Guest – Brian Becker, National Coordinator for the ANSWER Coalition. He’s also been a central organizer of the mass anti-war demonstrations that have taken place in Washington, D.C. over the past decade.
In recent shows we’ve talked about the cases involving the FBI’s targeting of protesters, over-zealous prosecutors, and their collective impact on domestic dissent. These topics are just part of a riveting story in the documentary titled Better This World, directed and produced by Katie Galloway and Kelly Duane dela Vega, produced also by Mike Nicholson.
It’s a story of two boyhood friends from Texas who travel to the 2008 Republican National Convention in Minnesota and find themselves embroiled in an FBI case involving multiple domestic terrorism counts. Better This World gets right to the heart of the so-called War on Terror, its impact on civil liberties and protest activities. One review described the film as: “Riveting. Structured like a taut thriller, it delivers a chilling depiction of loyalty, naivete, political zealotry and the post-9/11 security state — and it features one doozy of a kicker in the ‘where are they are now’ category.”
- It was early 2009 and we saw a headline in the New York Times about the arrest of two young activists at the Republican National Convention. I didn’t hear about the story until David McKay was going to trial.
- His co-defendant had taken a plea, that’s what most people do in the federal system for sure.
- David had decided to roll the dice and he was going to federal trial. He was alleging that he had been entrapped.
- David and Brad went to an informational meeting in Austin, Texas about protesting at the Republican National Convention. Anarchist collective.
- While there they were approached by a well-known activist, Brandon Darby, who had gained some measure of fame after Hurricane Katrina and co-founded an organization called Common Ground.
- For two years leading up to the convention, multiple law enforcement and federal agencies had been involved in proactive investigations into activist groups who might be coming to the RNC.
- David and Brad by coming to this meeting raised the suspicion of the government.
- There’s a lot of love in both families for these two guys.
- It’s a story about friendship and loyalty against the back drop of the post-9/11 domestic security apparatus with the full weight of the state on these guys trying to turn them against each other.
- What I learned is that the “war on terror” is really an extension, a continuation of the “war on drugs.” The rampant yet increased use of informants in the “war on terror.”

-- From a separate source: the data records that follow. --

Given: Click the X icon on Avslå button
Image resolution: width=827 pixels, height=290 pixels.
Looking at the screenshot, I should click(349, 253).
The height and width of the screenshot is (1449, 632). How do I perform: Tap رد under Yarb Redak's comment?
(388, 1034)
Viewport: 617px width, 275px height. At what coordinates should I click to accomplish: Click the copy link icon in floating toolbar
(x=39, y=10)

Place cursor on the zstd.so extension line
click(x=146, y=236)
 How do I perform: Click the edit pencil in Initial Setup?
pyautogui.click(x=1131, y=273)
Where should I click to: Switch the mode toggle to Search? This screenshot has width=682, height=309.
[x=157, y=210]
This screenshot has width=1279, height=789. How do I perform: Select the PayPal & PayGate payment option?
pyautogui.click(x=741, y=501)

- David, who built Molotov cocktails but didn’t use them, was facing 30 years. Our sentences are 5 to 12 times longer than other countries. We get a strong sense of collateral damage of federal prosecutions, what it puts the families through. The tendency is to absolutely demonize the defense.

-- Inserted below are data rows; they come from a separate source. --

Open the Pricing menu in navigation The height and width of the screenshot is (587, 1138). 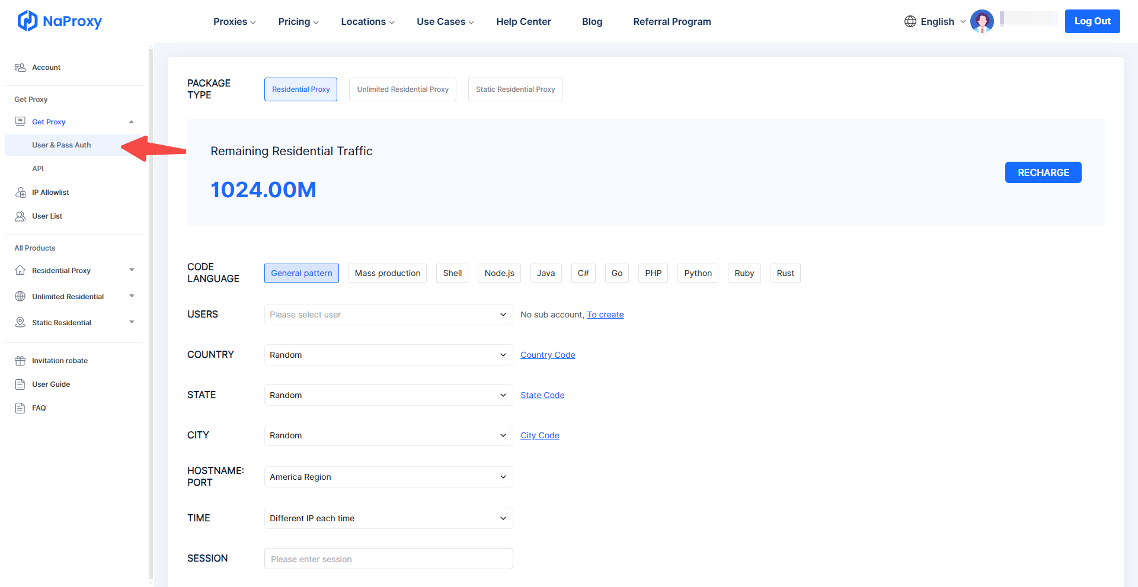(x=298, y=22)
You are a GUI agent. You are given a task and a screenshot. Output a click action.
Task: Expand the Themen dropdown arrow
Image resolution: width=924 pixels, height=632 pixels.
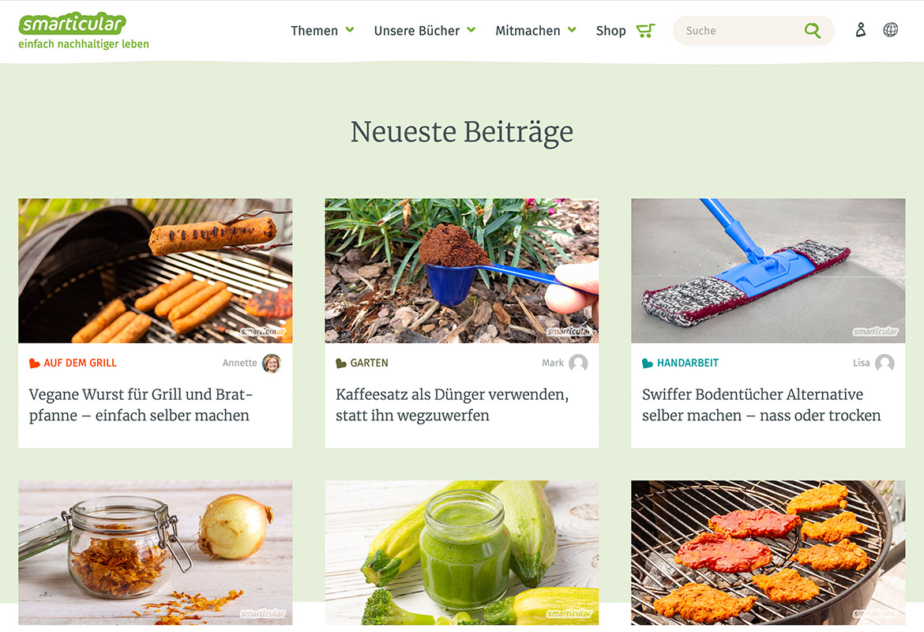tap(349, 29)
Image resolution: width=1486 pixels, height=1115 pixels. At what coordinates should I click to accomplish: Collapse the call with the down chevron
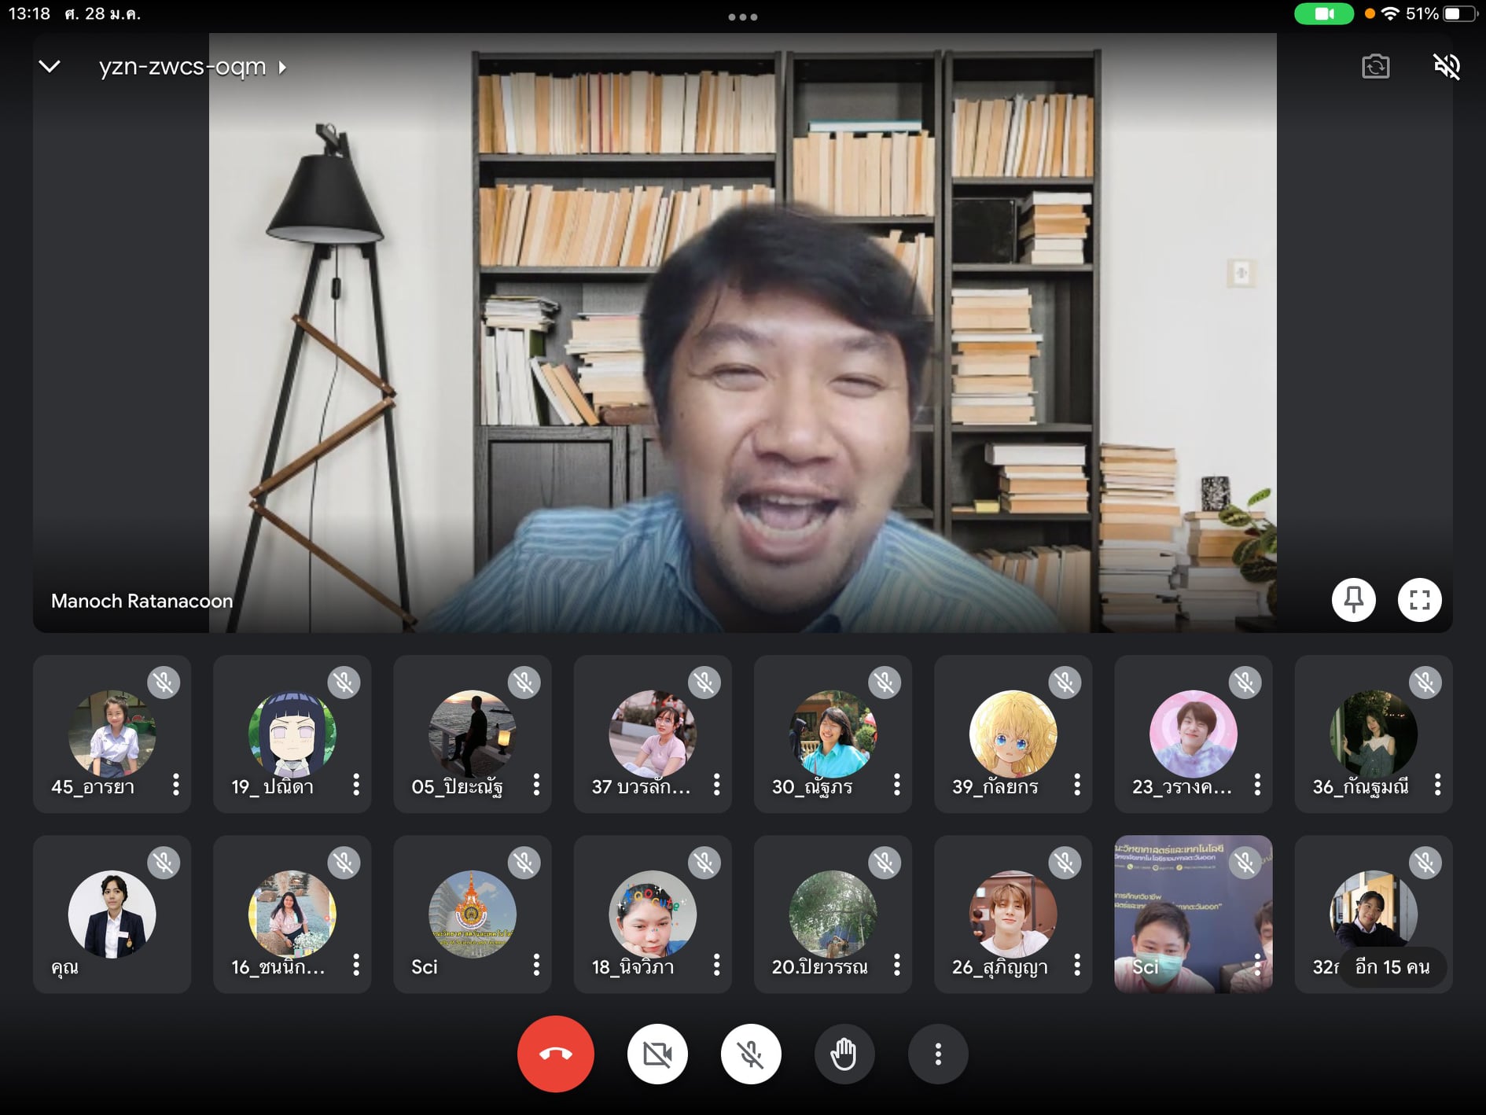[x=50, y=67]
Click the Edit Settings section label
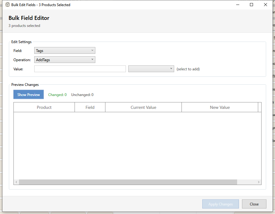This screenshot has width=275, height=214. [x=21, y=42]
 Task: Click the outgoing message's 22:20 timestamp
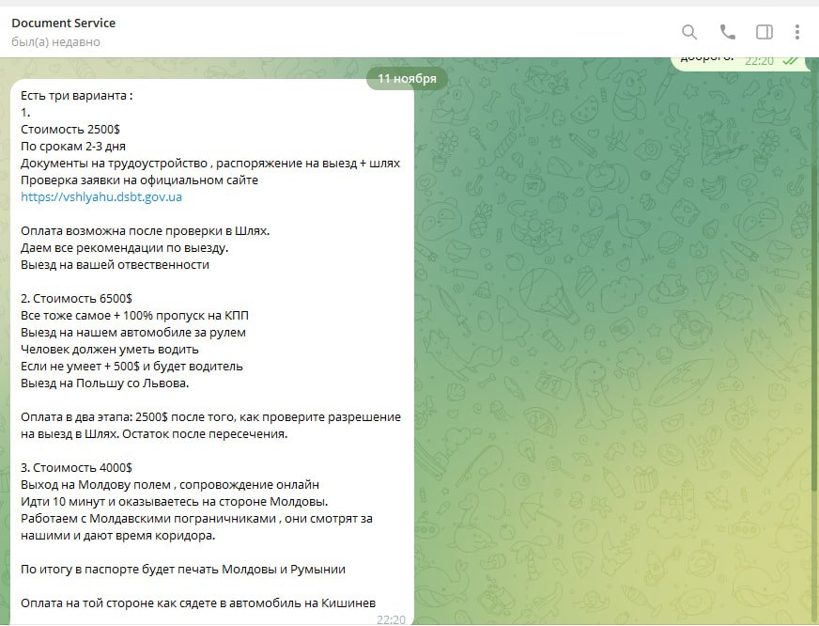(x=759, y=60)
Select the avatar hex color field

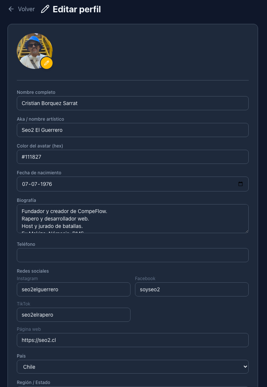coord(132,157)
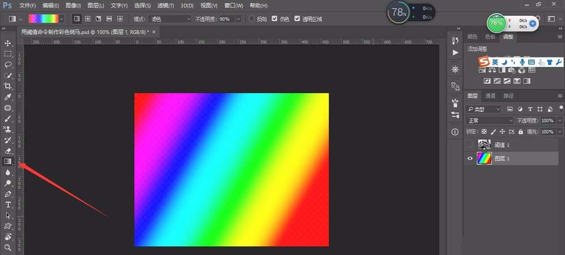Select the Zoom magnifier tool
Screen dimensions: 565x255
coord(8,248)
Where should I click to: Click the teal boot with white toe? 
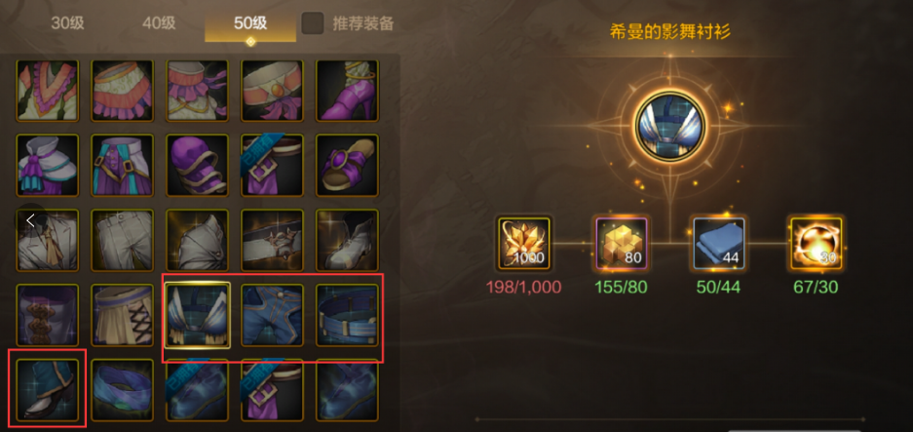click(47, 390)
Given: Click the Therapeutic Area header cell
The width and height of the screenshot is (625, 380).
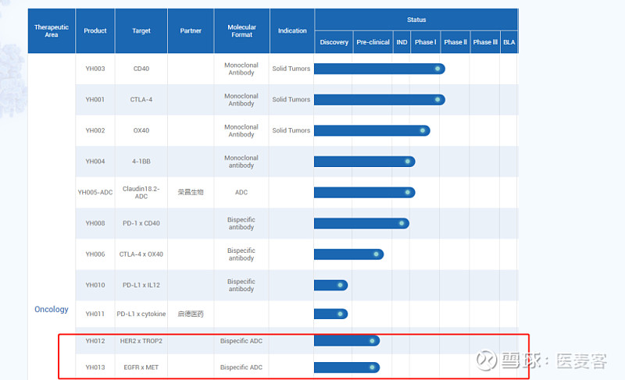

- We’re trying to make sure this film becomes part of the national dialogue about life after 9/11, about the legal system, the tension between civil liberty and security.
- When we got to Minneapolis we thought we would follow the legal cases as they unfolded. Our normal style is verite, letting things play out before the camera. We quickly realized that the heart of the story is what led to the six months leading up to the convention.

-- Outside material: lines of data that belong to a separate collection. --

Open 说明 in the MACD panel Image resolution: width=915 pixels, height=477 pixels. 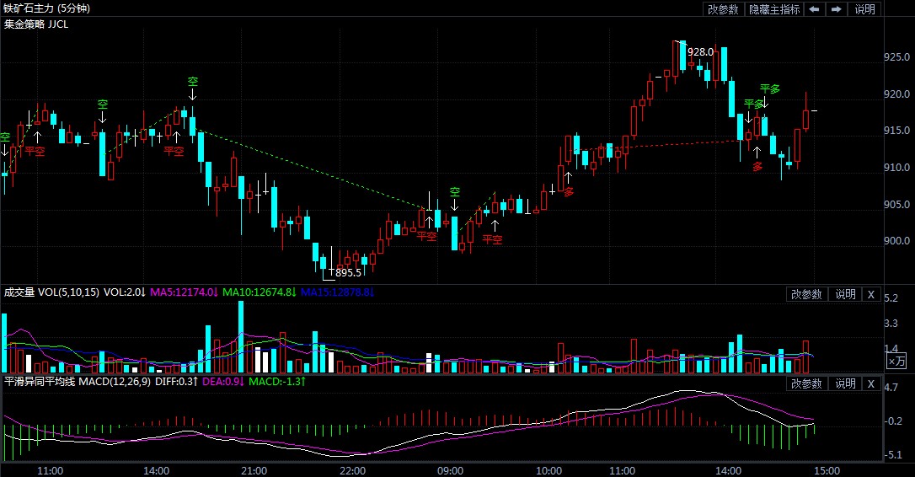click(845, 383)
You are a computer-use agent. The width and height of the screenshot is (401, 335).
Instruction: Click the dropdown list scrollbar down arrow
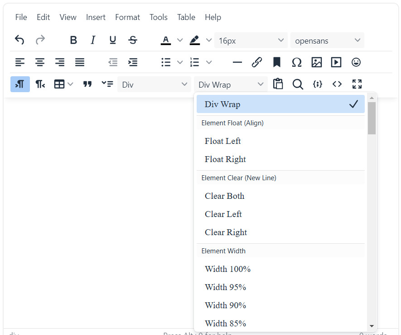[372, 326]
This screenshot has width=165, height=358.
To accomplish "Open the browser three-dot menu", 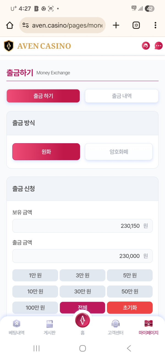I will pyautogui.click(x=155, y=25).
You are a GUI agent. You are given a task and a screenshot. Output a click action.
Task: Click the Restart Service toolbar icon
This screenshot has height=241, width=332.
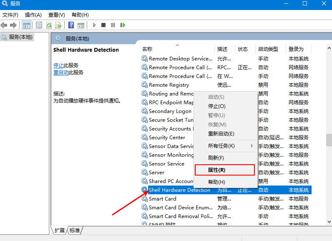tap(123, 25)
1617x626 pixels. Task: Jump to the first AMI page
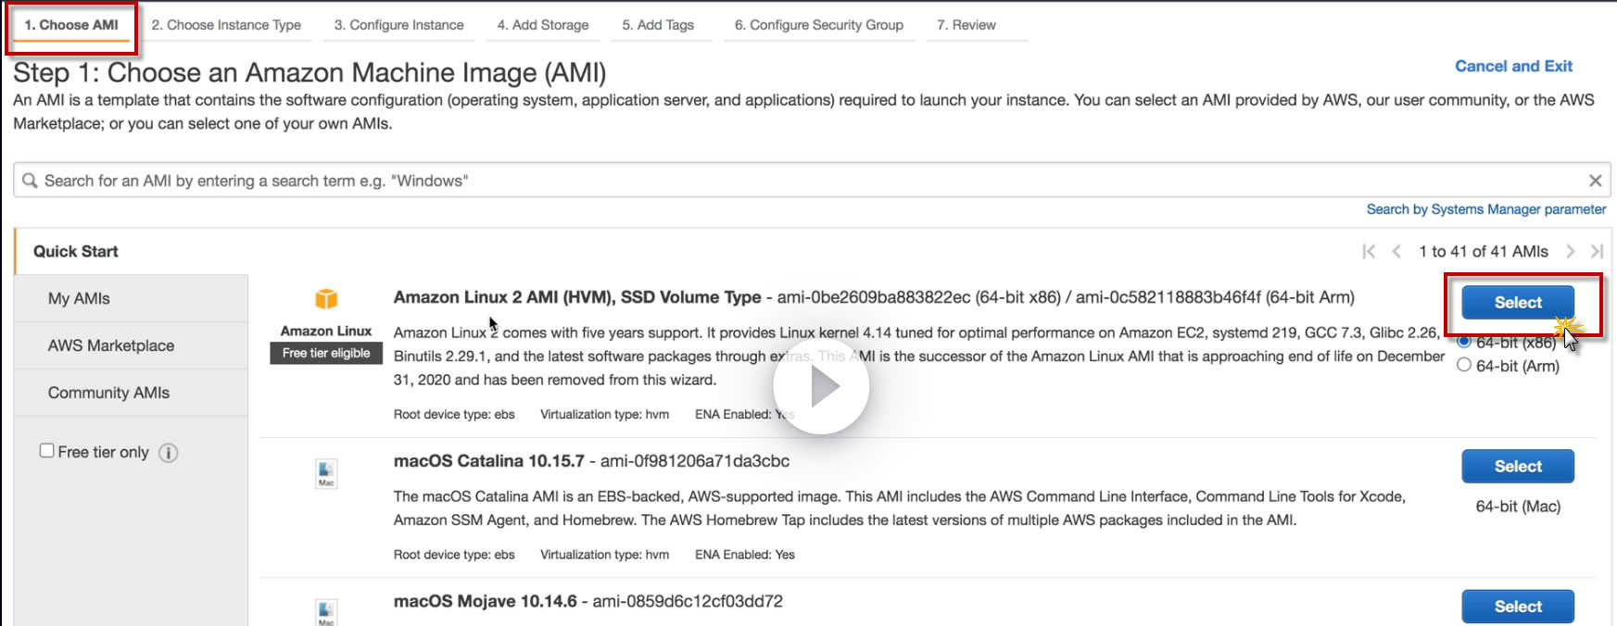(x=1369, y=251)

Guest – Katie Galloway, director/producer of Better This World. Katie has directed and produced numerous award-winning films and series for PBS Frontline and POV, among others. Her feature documentary Prison Town, USA (POV 2007), called “documentary making at its best” by the San Francisco Chronicle and “intriguing” by the New York Times, was developed as a fiction series by IFC, for which she co-wrote the first 3 episodes. Her critically acclaimed film Better This World (POV 2011) has won 3 top documentary awards on this year’s festival circuit. Galloway taught documentary production at the Columbia Journalism School and now teaches Media Studies at U.C. Berkeley.